Problem requirements: Update the part that opens with the line containing "Where should I" and closes with the line containing "pyautogui.click(x=885, y=832)" by changing "globe icon" to "link icon" and leaving everything else as it is. Return only those lines.

Data on where items appear:
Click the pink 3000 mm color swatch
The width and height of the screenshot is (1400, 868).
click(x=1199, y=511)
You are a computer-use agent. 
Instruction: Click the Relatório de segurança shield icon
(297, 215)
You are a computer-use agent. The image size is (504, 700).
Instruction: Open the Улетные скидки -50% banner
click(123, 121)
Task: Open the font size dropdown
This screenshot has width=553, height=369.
...
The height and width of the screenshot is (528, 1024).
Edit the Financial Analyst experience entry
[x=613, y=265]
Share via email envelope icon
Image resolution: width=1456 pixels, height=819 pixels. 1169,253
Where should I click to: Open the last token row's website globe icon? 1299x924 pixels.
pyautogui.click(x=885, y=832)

Exercise result:
Where should I click to: Open the last token row's website link icon? 1299x924 pixels.
pyautogui.click(x=885, y=832)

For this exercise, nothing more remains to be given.